In the listing below, print exactly the lines between the line holding "Click the NET P&L summary card" and the line holding "Given: Select the Parcial jornada option", inclusive, and no more.

_Input data_.
-- -- --

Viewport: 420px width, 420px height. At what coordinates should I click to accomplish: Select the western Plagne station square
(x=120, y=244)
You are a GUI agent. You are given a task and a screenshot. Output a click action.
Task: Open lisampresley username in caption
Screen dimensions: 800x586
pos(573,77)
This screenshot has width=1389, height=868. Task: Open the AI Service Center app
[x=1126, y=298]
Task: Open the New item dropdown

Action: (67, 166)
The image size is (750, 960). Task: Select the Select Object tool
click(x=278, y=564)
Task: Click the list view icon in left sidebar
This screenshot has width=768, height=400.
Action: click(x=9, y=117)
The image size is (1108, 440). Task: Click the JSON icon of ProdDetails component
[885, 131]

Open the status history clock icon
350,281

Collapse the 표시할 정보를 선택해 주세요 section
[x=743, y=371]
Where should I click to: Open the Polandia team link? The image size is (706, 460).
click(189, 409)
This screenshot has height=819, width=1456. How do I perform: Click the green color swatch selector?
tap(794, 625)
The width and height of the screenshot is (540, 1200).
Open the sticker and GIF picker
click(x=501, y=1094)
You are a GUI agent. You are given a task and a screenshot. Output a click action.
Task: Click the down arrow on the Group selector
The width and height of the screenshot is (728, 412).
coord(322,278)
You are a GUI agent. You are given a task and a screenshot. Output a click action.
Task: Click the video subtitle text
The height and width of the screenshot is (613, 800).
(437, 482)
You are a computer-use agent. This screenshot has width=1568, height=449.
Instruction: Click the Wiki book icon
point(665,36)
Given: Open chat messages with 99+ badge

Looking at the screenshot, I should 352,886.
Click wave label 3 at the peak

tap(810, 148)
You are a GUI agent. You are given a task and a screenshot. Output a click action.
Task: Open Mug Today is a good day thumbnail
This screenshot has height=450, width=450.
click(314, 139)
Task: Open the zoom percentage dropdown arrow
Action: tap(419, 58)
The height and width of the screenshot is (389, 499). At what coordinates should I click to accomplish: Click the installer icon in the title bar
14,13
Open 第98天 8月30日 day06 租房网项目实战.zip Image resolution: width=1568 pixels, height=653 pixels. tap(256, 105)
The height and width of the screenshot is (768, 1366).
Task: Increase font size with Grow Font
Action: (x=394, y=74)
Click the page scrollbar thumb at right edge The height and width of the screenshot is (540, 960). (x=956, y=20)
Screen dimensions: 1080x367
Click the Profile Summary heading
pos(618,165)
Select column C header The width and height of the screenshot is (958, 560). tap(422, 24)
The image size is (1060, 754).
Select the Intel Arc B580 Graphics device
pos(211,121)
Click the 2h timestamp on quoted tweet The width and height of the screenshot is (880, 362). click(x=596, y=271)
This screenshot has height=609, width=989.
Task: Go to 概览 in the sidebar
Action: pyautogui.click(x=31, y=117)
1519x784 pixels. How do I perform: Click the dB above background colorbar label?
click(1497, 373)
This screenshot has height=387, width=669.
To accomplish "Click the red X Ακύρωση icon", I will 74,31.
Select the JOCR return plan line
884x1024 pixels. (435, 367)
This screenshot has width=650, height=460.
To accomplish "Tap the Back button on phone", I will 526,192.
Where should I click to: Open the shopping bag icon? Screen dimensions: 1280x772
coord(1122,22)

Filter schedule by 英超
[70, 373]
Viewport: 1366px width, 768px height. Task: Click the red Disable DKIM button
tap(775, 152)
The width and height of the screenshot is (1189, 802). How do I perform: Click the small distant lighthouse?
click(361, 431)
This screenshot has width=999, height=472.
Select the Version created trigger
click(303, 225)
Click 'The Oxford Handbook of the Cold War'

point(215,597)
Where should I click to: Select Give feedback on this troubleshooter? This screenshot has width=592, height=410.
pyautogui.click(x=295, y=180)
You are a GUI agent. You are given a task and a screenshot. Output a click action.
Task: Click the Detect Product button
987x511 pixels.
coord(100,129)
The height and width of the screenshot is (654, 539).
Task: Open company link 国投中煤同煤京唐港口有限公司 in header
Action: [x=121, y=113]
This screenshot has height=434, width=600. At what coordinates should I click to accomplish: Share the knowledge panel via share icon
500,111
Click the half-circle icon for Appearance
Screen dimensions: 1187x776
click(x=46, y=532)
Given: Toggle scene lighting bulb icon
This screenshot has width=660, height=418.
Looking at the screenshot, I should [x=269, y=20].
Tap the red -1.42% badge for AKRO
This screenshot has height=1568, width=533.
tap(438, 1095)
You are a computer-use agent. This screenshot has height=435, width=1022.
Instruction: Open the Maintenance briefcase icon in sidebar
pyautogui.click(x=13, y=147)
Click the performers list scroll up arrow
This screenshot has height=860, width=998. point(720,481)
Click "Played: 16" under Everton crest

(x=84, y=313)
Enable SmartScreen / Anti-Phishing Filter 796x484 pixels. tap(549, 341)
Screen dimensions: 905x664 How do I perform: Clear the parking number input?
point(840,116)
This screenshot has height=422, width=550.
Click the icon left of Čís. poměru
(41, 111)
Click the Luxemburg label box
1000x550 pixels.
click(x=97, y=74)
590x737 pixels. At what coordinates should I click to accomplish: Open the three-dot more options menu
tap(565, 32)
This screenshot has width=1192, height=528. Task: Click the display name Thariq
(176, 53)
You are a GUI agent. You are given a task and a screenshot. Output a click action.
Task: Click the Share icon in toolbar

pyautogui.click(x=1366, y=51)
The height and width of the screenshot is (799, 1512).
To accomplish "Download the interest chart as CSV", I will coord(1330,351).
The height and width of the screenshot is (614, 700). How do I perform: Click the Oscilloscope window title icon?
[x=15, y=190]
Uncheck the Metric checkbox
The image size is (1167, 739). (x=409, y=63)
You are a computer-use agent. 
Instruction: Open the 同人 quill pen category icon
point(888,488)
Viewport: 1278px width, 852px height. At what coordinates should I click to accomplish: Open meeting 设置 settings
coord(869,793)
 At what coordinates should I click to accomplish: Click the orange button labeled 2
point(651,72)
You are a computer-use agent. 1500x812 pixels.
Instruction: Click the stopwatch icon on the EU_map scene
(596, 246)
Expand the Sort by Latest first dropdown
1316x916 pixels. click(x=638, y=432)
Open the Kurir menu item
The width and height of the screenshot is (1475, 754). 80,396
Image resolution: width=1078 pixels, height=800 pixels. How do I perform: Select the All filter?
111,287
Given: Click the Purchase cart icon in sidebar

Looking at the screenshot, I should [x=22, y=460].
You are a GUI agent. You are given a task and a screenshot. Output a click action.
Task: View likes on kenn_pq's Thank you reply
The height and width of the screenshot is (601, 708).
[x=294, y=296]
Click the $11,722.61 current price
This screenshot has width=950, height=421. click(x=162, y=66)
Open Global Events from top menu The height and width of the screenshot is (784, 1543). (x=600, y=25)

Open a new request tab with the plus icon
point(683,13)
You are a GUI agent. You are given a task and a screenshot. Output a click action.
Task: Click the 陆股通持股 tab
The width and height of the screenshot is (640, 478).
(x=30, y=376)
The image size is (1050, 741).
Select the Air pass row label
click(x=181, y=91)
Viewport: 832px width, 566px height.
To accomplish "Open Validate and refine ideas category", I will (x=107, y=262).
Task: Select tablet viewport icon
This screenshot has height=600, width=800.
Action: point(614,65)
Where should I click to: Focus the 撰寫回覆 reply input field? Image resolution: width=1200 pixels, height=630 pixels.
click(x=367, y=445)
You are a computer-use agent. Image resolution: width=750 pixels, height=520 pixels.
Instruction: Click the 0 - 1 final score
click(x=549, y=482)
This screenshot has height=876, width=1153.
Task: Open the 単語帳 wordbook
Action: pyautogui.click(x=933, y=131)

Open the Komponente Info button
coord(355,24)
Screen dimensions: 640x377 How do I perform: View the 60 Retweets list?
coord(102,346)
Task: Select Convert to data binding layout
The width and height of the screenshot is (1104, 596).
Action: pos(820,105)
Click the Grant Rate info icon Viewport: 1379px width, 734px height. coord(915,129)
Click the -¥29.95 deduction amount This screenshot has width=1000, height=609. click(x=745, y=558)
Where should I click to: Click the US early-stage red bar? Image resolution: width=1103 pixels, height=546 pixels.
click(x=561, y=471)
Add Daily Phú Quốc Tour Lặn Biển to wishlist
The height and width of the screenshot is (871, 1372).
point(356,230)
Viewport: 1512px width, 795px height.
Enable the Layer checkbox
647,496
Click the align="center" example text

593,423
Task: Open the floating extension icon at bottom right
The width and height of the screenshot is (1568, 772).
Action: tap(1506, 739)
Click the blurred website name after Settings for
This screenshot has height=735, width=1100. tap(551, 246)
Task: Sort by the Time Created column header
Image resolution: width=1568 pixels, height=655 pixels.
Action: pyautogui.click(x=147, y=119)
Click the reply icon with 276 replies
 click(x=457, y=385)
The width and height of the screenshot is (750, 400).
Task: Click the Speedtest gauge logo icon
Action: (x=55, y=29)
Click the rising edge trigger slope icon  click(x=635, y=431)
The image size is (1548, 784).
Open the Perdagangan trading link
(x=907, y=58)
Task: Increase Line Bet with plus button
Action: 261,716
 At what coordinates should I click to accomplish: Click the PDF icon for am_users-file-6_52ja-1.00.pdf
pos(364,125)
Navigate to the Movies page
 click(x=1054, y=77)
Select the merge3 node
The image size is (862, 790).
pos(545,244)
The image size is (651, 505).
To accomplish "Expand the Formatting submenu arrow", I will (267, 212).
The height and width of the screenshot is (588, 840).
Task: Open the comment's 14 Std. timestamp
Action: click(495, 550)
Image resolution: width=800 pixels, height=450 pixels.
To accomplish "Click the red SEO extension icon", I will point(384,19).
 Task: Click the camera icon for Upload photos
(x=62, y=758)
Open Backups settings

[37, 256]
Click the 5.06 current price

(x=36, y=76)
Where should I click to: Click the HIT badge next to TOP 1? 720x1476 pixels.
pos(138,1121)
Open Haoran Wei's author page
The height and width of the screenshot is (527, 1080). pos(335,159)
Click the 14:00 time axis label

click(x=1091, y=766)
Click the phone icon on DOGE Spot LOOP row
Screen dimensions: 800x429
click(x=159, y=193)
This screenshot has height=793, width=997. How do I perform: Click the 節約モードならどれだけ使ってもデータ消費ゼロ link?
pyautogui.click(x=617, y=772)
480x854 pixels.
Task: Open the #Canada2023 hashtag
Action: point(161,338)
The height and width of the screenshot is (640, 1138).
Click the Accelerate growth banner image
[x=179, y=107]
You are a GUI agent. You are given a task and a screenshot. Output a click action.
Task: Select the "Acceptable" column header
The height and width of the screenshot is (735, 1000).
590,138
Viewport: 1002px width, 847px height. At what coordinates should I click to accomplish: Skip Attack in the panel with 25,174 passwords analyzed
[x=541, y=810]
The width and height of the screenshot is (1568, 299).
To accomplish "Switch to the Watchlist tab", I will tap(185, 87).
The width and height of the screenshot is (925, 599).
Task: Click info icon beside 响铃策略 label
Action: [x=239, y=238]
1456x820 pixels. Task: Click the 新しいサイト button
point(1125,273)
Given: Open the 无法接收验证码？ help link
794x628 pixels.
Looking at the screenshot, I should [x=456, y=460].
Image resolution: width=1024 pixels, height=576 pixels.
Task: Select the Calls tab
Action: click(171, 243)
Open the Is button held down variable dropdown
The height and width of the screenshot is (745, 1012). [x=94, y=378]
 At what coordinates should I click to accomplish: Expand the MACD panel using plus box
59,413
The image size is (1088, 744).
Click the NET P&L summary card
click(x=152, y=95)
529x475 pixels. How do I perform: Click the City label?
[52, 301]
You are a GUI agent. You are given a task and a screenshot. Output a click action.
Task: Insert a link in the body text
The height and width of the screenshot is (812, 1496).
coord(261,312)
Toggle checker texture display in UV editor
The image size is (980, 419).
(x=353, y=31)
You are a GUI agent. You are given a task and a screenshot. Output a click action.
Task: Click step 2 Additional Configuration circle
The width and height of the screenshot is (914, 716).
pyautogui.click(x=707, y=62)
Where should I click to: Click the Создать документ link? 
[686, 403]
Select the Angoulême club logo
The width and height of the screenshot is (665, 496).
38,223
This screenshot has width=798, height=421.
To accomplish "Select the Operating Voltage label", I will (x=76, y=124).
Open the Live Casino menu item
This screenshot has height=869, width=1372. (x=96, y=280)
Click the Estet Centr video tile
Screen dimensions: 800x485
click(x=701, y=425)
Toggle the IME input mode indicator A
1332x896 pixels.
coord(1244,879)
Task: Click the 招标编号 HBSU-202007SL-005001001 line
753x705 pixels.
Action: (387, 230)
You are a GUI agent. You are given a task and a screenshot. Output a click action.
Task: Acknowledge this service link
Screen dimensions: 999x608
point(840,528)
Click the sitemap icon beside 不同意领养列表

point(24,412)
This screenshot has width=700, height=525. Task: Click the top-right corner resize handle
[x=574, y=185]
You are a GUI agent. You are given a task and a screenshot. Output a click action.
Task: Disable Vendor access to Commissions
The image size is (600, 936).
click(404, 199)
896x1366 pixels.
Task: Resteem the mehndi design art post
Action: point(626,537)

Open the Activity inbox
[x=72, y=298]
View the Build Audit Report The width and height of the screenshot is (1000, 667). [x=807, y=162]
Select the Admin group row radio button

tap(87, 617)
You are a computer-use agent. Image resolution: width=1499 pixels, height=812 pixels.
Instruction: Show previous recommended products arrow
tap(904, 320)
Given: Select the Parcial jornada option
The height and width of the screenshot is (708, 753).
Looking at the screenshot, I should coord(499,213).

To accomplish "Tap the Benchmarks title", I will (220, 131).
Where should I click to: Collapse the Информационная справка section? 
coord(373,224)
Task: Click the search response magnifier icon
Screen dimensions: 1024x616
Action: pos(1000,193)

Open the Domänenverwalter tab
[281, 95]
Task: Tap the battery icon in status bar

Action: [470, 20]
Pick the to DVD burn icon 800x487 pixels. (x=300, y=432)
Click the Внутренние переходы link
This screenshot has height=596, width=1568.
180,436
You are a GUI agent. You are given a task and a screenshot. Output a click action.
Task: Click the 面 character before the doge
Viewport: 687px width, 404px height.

-- -- --

_Finished task_.
Click the NET P&L summary card
click(x=152, y=95)
529x475 pixels. How do I perform: Click the City label?
[52, 301]
You are a GUI agent. You are given a task and a screenshot. Output a click action.
Task: Insert a link in the body text
The height and width of the screenshot is (812, 1496).
coord(261,312)
Toggle checker texture display in UV editor
The image size is (980, 419).
(x=353, y=31)
You are a GUI agent. You are given a task and a screenshot. Output a click action.
Task: Click step 2 Additional Configuration circle
The width and height of the screenshot is (914, 716).
pyautogui.click(x=707, y=62)
Where should I click to: Click the Создать документ link? 
[686, 403]
Select the Angoulême club logo
The width and height of the screenshot is (665, 496).
38,223
This screenshot has width=798, height=421.
To accomplish "Select the Operating Voltage label", I will (x=76, y=124).
Open the Live Casino menu item
This screenshot has height=869, width=1372. (x=96, y=280)
Click the Estet Centr video tile
Screen dimensions: 800x485
click(x=701, y=425)
Toggle the IME input mode indicator A
1332x896 pixels.
coord(1244,879)
Task: Click the 招标编号 HBSU-202007SL-005001001 line
753x705 pixels.
Action: (387, 230)
You are a GUI agent. You are given a task and a screenshot. Output a click action.
Task: Acknowledge this service link
Screen dimensions: 999x608
point(840,528)
Click the sitemap icon beside 不同意领养列表

point(24,412)
This screenshot has width=700, height=525. Task: Click the top-right corner resize handle
[x=574, y=185]
You are a GUI agent. You are given a task and a screenshot. Output a click action.
Task: Disable Vendor access to Commissions
The image size is (600, 936).
click(404, 199)
896x1366 pixels.
Task: Resteem the mehndi design art post
Action: point(626,537)

Open the Activity inbox
[x=72, y=298]
View the Build Audit Report The width and height of the screenshot is (1000, 667). [x=807, y=162]
Select the Admin group row radio button

tap(87, 617)
You are a computer-use agent. Image resolution: width=1499 pixels, height=812 pixels.
Instruction: Show previous recommended products arrow
tap(904, 320)
Given: Select the Parcial jornada option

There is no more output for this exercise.